To avoid talking about these costs, activist groups falsely claim that banning hydraulic fracturing – a routine process which opens tiny cracks in deep underground rock formations to release the oil and natural gas trapped inside – does not block the development of these energy resources. And in a recent interview with the Durango Herald, Lachelt repeated these activist talking points:

“A ban on fracking does not mean a ban on oil and gas development … It just means the actual fracking process itself.”

Lachelt should know better. In 2011, the State Review of Oil and Natural Gas Environmental Regulations (STRONGER) conducted a review of Colorado’s hydraulic fracturing regulatory program. At the time, Lachelt worked for the activist group Earthworks, which was an official observer of the Colorado review and even has a seat on the STRONGER board. Besides concluding the Colorado hydraulic fracturing program is “well managed and professional,” the STRONGER review also found:

“Hydraulic fracturing has occurred in Colorado since 1947. Nearly all active wells in Colorado have been hydraulically fractured.”

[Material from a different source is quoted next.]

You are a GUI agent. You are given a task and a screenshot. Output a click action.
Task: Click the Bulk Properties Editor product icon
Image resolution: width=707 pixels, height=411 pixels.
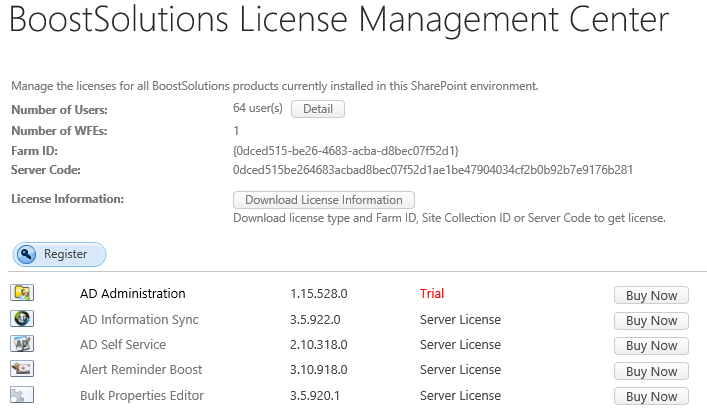coord(22,395)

That’s consistent across the country, according to both the Interstate Oil and Gas Compact Commission and the Ground Water Protection Council:

“Over 90 percent of the wells drilled in the United States use the hydraulic fracturing process.”

For this reason, the state’s top oil and gas regulator Matt Lepore has said:

“[A] ban on fracking is really a ban on drilling.”

Colorado Gov. John Hickenlooper (D), who created the oil and gas task force and named Lachelt as co-chair, says the agenda of “ban fracking” activists violates state and federal constitutional protections, including the Fifth Amendment, which stipulates private property cannot be taken for public use “without just compensation.” As the governor explained to National Journal:

“Our state’s Constitution guarantees the right to access those minerals. If you’re going to ban fracking, you’re saying people can’t get access to their mineral rights. Historically, when the government does that, there is some compensation. At some level it’s a takings under the Fifth Amendment.”

The facts couldn’t be clearer, which is why Vital for Colorado – a coalition of business leaders that supports the state’s critical energy industry – strongly criticized Lachelt for claiming that a hydraulic fracturing ban does not constitute a ban on energy production. As the group wrote in a letter to the Durango Herald:

“This statement shows an alarming lack of understanding about gas and oil operations, and we want to correct it. In fact, more than 90 percent of the wells drilled in the United States and Colorado rely on hydraulic fracturing…

Without fracking, there is no American energy revolution.”

Soon after the task force was formed, Energy In Depth warned that the misinformation campaign of millionaire Boulder Congressman Jared Polis and national anti-energy groups like Food & Water Watch wasn’t going away, even after the withdrawal of their statewide ballot measures targeting Colorado’s oil and gas industry. It was our hope that the members of the task force were ready, willing and able to sort fact from fiction under some immense political pressure, because anti-energy groups – backed by millionaires and billionaires – were bringing the fight to them.

For that reason, it’s deeply disappointing that the false talking points of activists who oppose oil and gas development are being repeated and endorsed by the co-chair of the oil and gas task force.